▶ [Requisito 1] De acordo com o texto selecionado, qual é o prazo para propor a ação declaratória incidental nos processos regidos pelo Código de Processo Civil de 1973?

▶ [Texto selecionado]
↓

É cabível ação declaratória incidental no curso de processo de cobrança para pedir o reconhecimento da existência e validade de acordo extrajudicial celebrado entre as partes. Para processos regidos pelo Código de Processo Civil de 1973, o prazo para propor a ação é de dez dias, a partir da intimação do despacho judicial que determinou que a parte se manifeste sobre a contestação.
O entendimento é da Quarta Turma do Superior Tribunal de Justiça (STJ), que, apesar de admitir a possibilidade de ajuizamento da ação incidental, concluiu, no caso analisado, que o autor perdeu o prazo de propositura da ação. Por causa da intempestividade, foi negado provimento ao recurso especial que pretendia validar a ação declaratória incidental no processo de cobrança de banco contra empresa de crédito.

↑

▶ [Linhas armazenadas]
↓

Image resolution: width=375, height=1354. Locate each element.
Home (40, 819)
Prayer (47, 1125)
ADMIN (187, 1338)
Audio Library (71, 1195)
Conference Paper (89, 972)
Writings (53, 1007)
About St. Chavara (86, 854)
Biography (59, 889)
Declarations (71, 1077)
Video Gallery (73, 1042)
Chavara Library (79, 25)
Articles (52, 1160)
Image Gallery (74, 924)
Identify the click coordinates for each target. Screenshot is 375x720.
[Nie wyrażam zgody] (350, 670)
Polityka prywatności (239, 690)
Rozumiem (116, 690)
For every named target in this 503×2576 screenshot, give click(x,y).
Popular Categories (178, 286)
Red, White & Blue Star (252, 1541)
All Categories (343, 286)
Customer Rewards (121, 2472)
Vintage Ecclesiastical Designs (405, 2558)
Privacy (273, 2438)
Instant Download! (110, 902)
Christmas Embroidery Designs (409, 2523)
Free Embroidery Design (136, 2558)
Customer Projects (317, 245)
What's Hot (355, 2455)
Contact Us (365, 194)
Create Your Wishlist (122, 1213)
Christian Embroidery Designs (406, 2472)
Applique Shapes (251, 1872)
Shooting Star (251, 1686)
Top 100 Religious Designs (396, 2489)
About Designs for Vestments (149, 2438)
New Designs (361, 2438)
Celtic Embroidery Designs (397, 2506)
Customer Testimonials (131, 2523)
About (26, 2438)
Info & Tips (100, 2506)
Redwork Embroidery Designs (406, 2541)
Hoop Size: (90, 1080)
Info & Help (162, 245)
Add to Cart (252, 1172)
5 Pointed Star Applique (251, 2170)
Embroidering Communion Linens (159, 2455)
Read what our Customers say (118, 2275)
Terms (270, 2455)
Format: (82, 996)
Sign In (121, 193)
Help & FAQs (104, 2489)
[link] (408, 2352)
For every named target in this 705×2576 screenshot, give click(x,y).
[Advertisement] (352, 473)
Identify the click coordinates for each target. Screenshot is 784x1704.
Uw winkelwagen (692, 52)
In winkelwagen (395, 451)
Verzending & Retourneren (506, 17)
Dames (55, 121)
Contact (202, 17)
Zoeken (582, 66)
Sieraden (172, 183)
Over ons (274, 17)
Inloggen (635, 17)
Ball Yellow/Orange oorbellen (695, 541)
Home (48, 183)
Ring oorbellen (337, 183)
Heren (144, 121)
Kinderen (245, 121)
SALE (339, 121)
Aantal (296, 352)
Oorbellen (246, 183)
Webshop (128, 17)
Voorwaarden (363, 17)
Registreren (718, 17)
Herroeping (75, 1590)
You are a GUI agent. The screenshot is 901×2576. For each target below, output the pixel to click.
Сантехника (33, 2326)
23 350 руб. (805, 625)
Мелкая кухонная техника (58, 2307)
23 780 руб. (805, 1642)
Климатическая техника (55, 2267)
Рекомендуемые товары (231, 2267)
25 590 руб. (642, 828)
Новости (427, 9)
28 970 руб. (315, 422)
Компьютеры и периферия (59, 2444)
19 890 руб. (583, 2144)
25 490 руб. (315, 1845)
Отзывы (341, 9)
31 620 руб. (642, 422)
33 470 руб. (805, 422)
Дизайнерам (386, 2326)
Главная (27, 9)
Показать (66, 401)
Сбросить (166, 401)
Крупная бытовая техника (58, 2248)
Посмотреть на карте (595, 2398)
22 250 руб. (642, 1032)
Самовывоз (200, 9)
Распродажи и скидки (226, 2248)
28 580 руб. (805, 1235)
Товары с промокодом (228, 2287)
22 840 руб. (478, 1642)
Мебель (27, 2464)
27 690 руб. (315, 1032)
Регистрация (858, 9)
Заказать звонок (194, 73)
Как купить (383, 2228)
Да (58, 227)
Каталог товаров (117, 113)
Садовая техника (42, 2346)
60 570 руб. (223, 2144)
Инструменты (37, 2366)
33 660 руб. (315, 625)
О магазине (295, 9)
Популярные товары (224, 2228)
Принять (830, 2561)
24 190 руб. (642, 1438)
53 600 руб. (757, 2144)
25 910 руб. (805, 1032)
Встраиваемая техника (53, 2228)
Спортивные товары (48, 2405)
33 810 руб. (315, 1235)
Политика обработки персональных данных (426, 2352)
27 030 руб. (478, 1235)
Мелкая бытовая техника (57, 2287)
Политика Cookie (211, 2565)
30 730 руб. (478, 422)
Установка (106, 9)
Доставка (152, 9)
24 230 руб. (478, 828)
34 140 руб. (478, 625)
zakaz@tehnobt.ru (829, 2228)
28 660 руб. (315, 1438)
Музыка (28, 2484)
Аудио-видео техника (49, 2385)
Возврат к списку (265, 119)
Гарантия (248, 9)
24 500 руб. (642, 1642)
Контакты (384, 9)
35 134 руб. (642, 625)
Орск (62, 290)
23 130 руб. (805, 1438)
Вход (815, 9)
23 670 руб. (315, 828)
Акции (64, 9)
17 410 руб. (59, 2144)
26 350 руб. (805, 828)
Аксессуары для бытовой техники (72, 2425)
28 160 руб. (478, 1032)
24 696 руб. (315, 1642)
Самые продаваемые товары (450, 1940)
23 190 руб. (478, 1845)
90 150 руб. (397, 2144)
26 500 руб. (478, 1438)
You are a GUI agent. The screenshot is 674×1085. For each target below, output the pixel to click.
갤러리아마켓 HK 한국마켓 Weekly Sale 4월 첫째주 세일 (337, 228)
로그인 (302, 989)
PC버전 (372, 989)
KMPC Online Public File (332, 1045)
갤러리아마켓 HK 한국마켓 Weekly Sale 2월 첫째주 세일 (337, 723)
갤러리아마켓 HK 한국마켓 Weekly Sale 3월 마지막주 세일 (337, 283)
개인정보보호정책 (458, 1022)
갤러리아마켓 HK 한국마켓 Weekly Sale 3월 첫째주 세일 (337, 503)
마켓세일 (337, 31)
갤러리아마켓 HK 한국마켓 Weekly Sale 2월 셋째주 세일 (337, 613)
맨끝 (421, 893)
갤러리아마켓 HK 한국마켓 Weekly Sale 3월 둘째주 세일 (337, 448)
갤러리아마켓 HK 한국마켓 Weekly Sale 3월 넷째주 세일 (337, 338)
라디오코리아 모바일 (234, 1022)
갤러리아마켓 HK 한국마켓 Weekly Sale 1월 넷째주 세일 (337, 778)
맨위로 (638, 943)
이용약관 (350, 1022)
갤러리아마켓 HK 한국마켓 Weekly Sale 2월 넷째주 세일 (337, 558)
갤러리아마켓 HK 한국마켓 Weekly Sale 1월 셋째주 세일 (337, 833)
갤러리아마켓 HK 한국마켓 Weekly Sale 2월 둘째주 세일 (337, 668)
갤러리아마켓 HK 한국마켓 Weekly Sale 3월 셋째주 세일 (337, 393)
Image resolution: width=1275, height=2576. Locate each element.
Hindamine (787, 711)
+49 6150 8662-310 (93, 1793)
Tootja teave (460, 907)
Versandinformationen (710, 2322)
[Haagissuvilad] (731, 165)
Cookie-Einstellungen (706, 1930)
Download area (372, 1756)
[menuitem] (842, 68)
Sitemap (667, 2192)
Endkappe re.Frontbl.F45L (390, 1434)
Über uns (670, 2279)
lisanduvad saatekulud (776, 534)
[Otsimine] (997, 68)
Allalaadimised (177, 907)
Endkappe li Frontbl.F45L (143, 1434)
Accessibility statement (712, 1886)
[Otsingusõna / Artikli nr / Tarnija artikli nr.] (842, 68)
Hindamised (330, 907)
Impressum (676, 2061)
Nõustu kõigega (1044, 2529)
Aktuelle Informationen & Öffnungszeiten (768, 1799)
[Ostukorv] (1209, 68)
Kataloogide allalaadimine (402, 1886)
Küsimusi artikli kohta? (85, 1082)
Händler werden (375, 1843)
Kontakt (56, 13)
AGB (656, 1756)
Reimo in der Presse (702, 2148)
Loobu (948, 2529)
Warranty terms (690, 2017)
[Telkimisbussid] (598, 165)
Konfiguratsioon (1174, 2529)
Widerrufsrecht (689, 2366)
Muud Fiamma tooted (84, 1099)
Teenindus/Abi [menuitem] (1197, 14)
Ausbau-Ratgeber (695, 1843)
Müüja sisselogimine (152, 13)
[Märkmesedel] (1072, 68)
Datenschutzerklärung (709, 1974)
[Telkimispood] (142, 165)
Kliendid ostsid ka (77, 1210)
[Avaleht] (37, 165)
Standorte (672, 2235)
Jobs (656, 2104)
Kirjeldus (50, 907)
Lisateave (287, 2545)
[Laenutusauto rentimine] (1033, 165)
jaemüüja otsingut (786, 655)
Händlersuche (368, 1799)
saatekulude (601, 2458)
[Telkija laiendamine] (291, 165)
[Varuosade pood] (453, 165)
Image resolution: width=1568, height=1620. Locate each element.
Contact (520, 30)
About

↑

▶ [Requisito 2] Reproduza as linhas dos registros sem nenhuma alteração. Comece na primeira linha dos registros e pare depois da linha que contém "Free Embroidery Design (136, 2558)", incluindo as duas.

▶ [Resposta da tarefa 1] O prazo é de dez dias, contados da intimação do despacho judicial que determinou que a parte se manifeste sobre a contestação.

▶ [Resposta da tarefa 2]
Image resolution: width=375, height=1354. Locate each element.
Home (40, 819)
Prayer (47, 1125)
ADMIN (187, 1338)
Audio Library (71, 1195)
Conference Paper (89, 972)
Writings (53, 1007)
About St. Chavara (86, 854)
Biography (59, 889)
Declarations (71, 1077)
Video Gallery (73, 1042)
Chavara Library (79, 25)
Articles (52, 1160)
Image Gallery (74, 924)
Identify the click coordinates for each target. Screenshot is 375x720.
[Nie wyrażam zgody] (350, 670)
Polityka prywatności (239, 690)
Rozumiem (116, 690)
For every named target in this 503×2576 screenshot, give click(x,y).
Popular Categories (178, 286)
Red, White & Blue Star (252, 1541)
All Categories (343, 286)
Customer Rewards (121, 2472)
Vintage Ecclesiastical Designs (405, 2558)
Privacy (273, 2438)
Instant Download! (110, 902)
Christmas Embroidery Designs (409, 2523)
Free Embroidery Design (136, 2558)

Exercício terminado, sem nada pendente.